### Provided material
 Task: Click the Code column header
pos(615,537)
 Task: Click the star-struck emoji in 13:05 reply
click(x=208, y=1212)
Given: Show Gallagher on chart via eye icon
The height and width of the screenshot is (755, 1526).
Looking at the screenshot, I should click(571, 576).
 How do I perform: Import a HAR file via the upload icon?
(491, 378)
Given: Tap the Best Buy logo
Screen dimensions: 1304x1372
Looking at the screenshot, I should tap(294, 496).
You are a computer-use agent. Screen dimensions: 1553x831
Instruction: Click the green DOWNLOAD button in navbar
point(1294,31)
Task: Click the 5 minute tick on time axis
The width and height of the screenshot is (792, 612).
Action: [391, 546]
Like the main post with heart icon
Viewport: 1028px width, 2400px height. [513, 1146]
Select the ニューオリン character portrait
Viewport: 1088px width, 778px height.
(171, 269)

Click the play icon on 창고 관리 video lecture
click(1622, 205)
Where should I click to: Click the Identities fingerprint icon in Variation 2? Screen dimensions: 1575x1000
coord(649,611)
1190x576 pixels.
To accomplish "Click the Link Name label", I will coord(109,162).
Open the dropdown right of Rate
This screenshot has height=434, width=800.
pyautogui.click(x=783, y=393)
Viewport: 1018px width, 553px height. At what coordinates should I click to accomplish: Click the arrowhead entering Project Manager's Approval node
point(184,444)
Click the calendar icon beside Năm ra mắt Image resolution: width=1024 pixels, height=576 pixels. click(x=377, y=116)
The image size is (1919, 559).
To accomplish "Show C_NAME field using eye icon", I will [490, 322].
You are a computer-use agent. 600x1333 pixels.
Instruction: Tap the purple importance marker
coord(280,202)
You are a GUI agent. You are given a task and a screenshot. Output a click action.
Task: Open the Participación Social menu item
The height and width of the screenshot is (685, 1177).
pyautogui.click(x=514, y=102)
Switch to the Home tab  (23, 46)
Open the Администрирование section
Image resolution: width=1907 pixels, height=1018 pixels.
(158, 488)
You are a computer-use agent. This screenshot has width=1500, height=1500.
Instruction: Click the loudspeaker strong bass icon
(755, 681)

### Directions
Please give back the listing in full; each line must match exactly.

### Result of the exercise
 Task: Click the Code column header
pos(615,537)
 Task: Click the star-struck emoji in 13:05 reply
click(x=208, y=1212)
Given: Show Gallagher on chart via eye icon
The height and width of the screenshot is (755, 1526).
Looking at the screenshot, I should click(571, 576).
 How do I perform: Import a HAR file via the upload icon?
(491, 378)
Given: Tap the Best Buy logo
Screen dimensions: 1304x1372
Looking at the screenshot, I should tap(294, 496).
You are a computer-use agent. Screen dimensions: 1553x831
Instruction: Click the green DOWNLOAD button in navbar
point(1294,31)
Task: Click the 5 minute tick on time axis
The width and height of the screenshot is (792, 612).
Action: [391, 546]
Like the main post with heart icon
Viewport: 1028px width, 2400px height. [513, 1146]
Select the ニューオリン character portrait
Viewport: 1088px width, 778px height.
(171, 269)

Click the play icon on 창고 관리 video lecture
click(1622, 205)
Where should I click to: Click the Identities fingerprint icon in Variation 2? Screen dimensions: 1575x1000
coord(649,611)
1190x576 pixels.
To accomplish "Click the Link Name label", I will coord(109,162).
Open the dropdown right of Rate
This screenshot has height=434, width=800.
pyautogui.click(x=783, y=393)
Viewport: 1018px width, 553px height. At what coordinates should I click to accomplish: Click the arrowhead entering Project Manager's Approval node
point(184,444)
Click the calendar icon beside Năm ra mắt Image resolution: width=1024 pixels, height=576 pixels. click(x=377, y=116)
The image size is (1919, 559).
To accomplish "Show C_NAME field using eye icon", I will [490, 322].
You are a computer-use agent. 600x1333 pixels.
Instruction: Tap the purple importance marker
coord(280,202)
You are a GUI agent. You are given a task and a screenshot. Output a click action.
Task: Open the Participación Social menu item
The height and width of the screenshot is (685, 1177).
pyautogui.click(x=514, y=102)
Switch to the Home tab  (23, 46)
Open the Администрирование section
Image resolution: width=1907 pixels, height=1018 pixels.
(158, 488)
You are a computer-use agent. This screenshot has width=1500, height=1500.
Instruction: Click the loudspeaker strong bass icon
(755, 681)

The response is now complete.